774-minimize-max-distance-to-gas-station
Question
https://leetcode.com/problems/minimize-max-distance-to-gas-station/description/
On a horizontal number line, we have gas stations at positions stations[0], stations[1], ..., stations[N-1], where N = stations.length.
Now, we add K more gas stations so that D, the maximum distance between adjacent gas stations, is minimized.
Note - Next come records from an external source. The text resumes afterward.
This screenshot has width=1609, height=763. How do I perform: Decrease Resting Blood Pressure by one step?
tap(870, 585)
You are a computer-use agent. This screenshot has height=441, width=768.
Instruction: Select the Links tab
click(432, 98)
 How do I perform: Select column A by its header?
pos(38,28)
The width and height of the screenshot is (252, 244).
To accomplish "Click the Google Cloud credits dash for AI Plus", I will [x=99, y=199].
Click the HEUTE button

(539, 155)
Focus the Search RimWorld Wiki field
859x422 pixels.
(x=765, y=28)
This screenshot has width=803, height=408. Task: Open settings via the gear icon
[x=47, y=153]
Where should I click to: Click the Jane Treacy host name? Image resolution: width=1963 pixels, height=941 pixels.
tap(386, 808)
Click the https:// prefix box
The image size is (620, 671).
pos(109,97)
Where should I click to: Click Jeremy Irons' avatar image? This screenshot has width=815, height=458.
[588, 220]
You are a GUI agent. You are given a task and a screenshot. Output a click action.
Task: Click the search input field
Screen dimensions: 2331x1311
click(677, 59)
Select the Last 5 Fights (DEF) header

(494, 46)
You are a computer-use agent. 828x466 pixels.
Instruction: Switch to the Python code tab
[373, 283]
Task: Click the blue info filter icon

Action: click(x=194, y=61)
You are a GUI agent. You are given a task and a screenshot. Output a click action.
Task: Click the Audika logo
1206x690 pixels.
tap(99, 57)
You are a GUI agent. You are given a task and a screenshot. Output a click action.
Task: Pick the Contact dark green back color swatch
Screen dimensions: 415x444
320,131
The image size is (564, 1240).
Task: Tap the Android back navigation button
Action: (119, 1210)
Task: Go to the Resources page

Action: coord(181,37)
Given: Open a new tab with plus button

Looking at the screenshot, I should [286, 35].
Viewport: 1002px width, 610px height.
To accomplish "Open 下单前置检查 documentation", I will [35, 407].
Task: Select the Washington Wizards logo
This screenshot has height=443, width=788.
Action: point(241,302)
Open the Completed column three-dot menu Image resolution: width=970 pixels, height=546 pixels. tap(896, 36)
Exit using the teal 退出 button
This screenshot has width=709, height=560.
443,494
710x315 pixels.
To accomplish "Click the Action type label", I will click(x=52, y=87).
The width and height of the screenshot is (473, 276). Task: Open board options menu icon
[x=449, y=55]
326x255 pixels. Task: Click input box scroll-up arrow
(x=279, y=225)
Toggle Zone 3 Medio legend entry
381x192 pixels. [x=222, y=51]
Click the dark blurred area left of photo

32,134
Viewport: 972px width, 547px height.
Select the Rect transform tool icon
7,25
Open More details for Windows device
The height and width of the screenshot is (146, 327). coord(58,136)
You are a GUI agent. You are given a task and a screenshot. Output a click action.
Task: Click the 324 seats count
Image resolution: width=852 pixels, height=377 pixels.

Return the smallest possible value of D.
Example:
Input: stations = [1, 2, 3, 4, 5, 6, 7, 8, 9, 10], K = 9
Output: 0.500000
Thought Process
- Dynamic Programing (TLE)
- Create a dp array to store the best answer, where dp[s][k] defines to be the answer for inserting k ending at jth station
- We initialize dp[0][j] with the distance[0] / (j + 1), where j ranges from 0 to K
- We start loop for all distance segments from 1 to N - 1 using i, and nested loop for inserting extra stations from 0 to K using j
- For insert j stations for ith segment, we need to check all the previous k insertions ranges from 0 to j stations against the inserting the k stations in ith segment, the maximum of them is the candidate for our answer
- The answer dp[i][j] is then the minimum of all the candiates
- Time complexity O(nK^2)
- Space complexity O(nK)
- Greedy Approach with Heap (TLE)
- Use heap to store each distance segments along with number of segments (initially all 1)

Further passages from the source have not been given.